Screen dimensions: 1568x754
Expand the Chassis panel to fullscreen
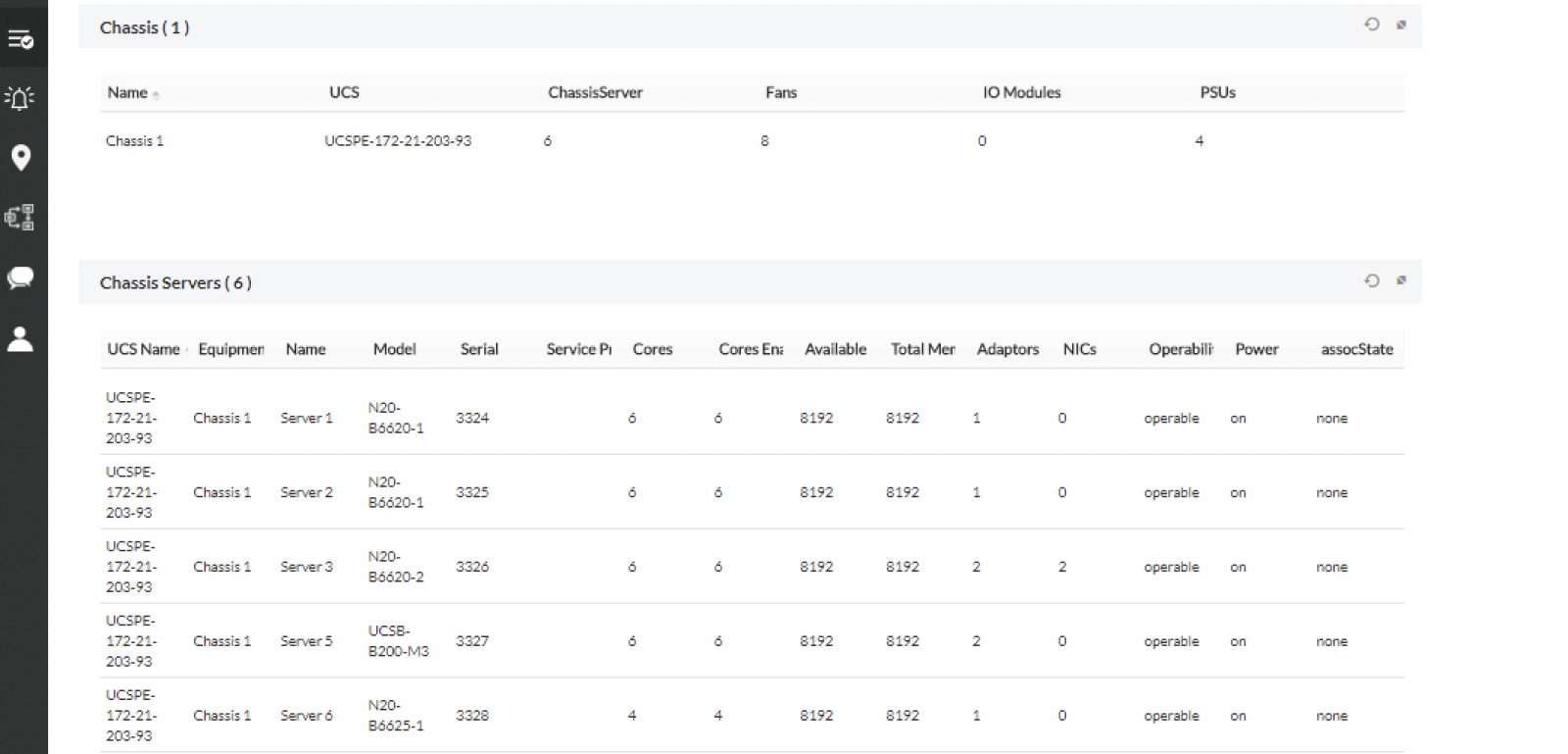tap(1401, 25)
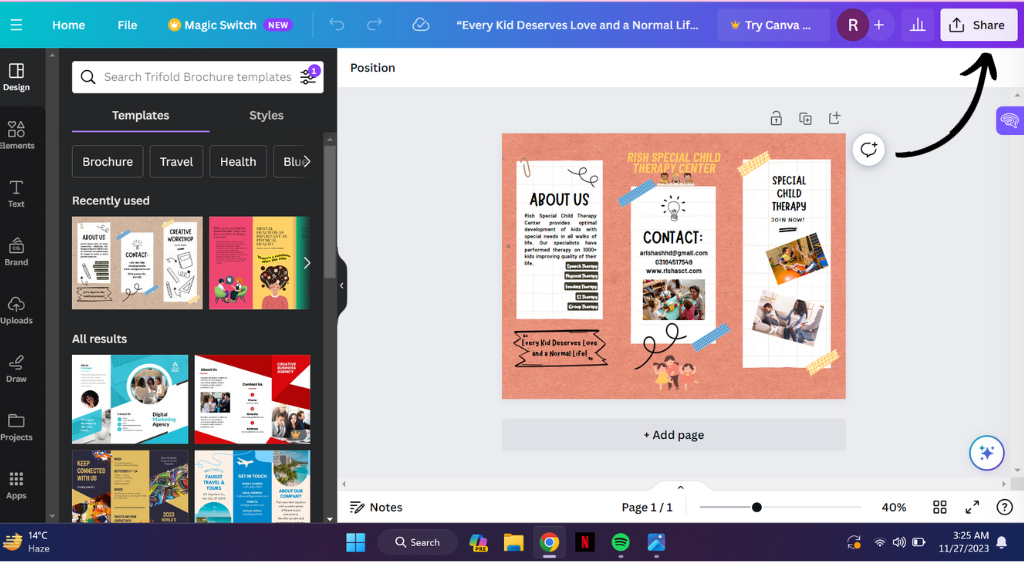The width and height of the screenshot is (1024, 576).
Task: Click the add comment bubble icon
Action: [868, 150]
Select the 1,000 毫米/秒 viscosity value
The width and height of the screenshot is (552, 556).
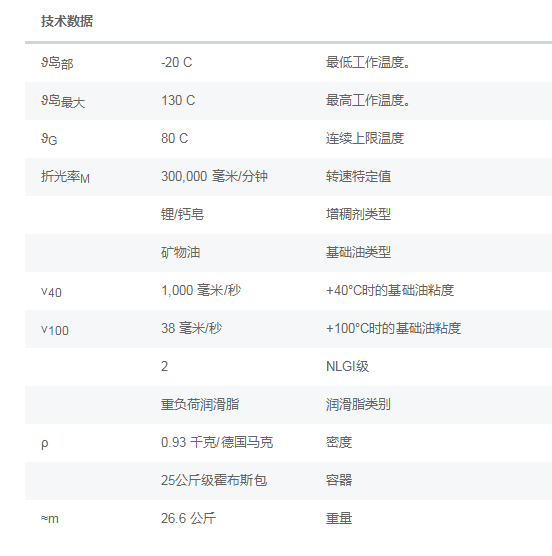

▸ **Exercise directions**
Give the lines from the one containing "Expand the Chassis panel to fullscreen" through the last line of the material again, exactly and with no pictures, both ends included.

▸ **Written solution**
Expand the Chassis panel to fullscreen
tap(1401, 25)
The width and height of the screenshot is (1024, 576).
Task: Click the add comment bubble icon
Action: [868, 150]
Select the 1,000 毫米/秒 viscosity value
The width and height of the screenshot is (552, 556).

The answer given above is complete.